Gerry Tschopp, a spokesman for Experian, said that the cyberattack is an isolated incident experienced by some of its U.S. clients rather than an attack on Experian’s North American systems.
“The issue is indicative of the larger problem of cybercrimes facing many companies and many industries, which is the growing sophistication of financial malware,” Tschopp said, according to American Banker.
Last year, hackers broke into computers at Abilene Telco Federal Credit Union, stealing the password for the bank’s account with Experian, which has data on more than 740 million consumers. The cyberthieves then downloaded credit reports and Social Security numbers on more than 800 people.
The incident drew attention to security issues at Experian and other credit reporting agencies, which have experienced a number of data breaches in the past several years. DataLossDB reports that more than 17,000 credit reports have been stolen from credit reporting agencies since 2006, American Banker reports.
Though the agencies maintain that the attacks are not direct, the firms have been criticized for not doing enough to protect consumer data.

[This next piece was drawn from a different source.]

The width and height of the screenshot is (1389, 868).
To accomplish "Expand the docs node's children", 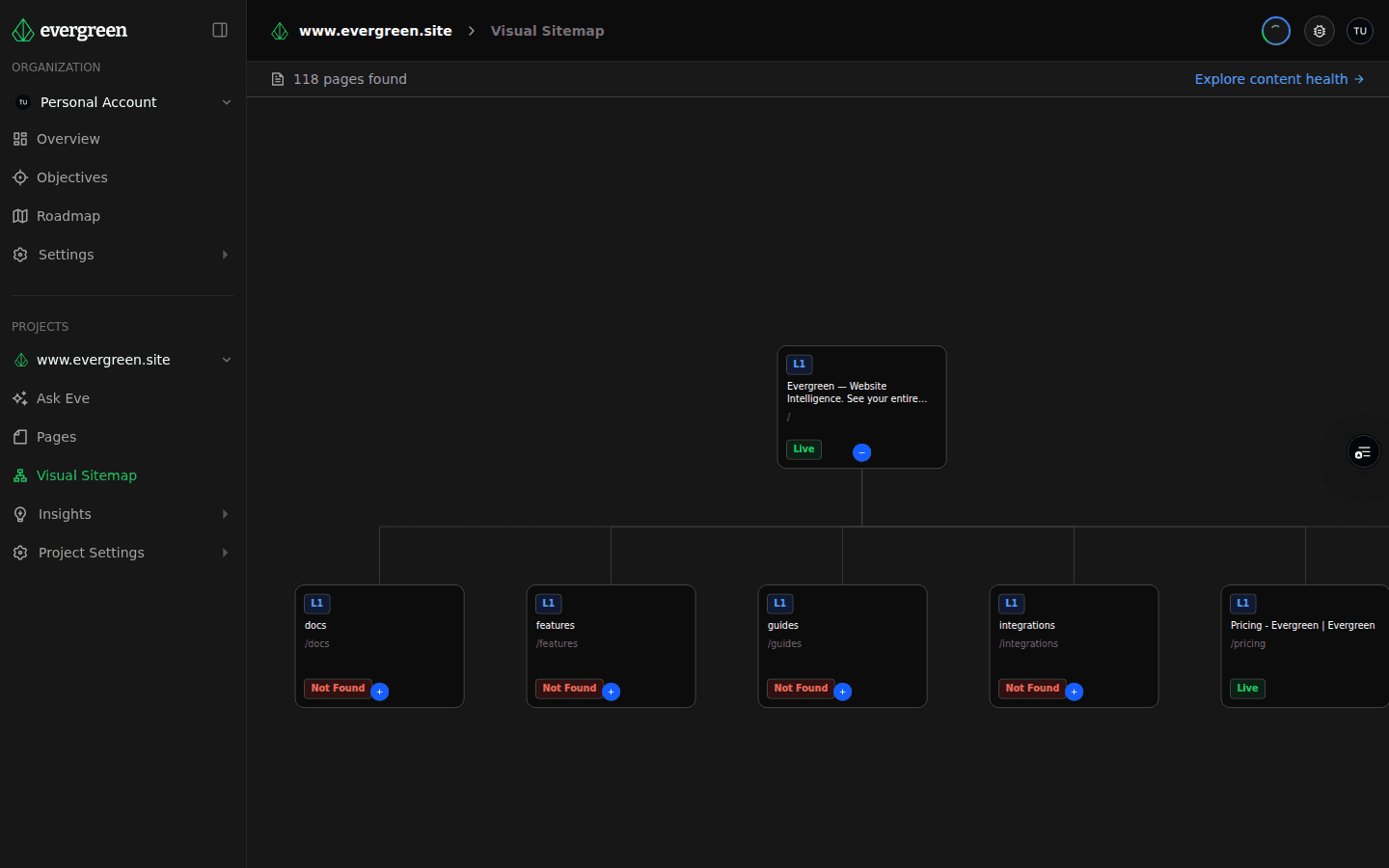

“The crooks used basic credentials to get in,” Al Pascual, an industry analyst for security, risk and fraud at Javelin Strategy & Research, said, according to American Banker. “It would have been better to increase and strengthen the type of authentication required.”
Experian maintains that its security systems require more than just basic credentials, and while Tschopp did not give details regarding software or system structure, he said that the company uses a risk-based authentication system in addition to a tech network that detects system access anomalies by clients.
“We require and expect our clients to routinely and securely manage their authentication credentials to the highest standards and monitor the security of their systems,” Tschopp said, American Banker reports. “In the instances where credentials might be compromised, our security systems monitor 24/7 for any anomalies that could suggest suspicious activity. These are then flagged immediately to the client, and, as appropriate, to consumers and law enforcement for resolution.”
Pascual said that enhanced protections, including device fingerprinting, which is used to determine if credentials are being used to fraudulently access a network, against unauthorized access could strengthen data protection.
“If they are using device fingerprinting to make sure that the machines that are accessing the consumer records are bank machines, that will strengthen the protocol,” Pascual said, according to American Banker.